American college football season

The 1912 Notre Dame Fighting Irish football team was an American football team that represented the University of Notre Dame as an independent during the 1912 college football season. In their second and final year under head coach John L. Marks, the Irish compiled a perfect 7–0 record and outscored opponents by a total of 389 to 27. It was Notre Dame's second consecutive undefeated season under Marks.

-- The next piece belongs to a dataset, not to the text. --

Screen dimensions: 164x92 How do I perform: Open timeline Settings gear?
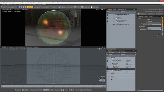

The season began with one of the most lopsided victories in Notre Dame history – a 116–7 rout of Marks' former team, St. Viator. The season also included shutout victories over rivals Pittsburgh and Marquette.

Key players included quarterback and team captain Gus Dorais, ends Knute Rockne and Charles Crowley, fullback Ray Eichenlaub, and freshman guard Freeman Fitzgerald.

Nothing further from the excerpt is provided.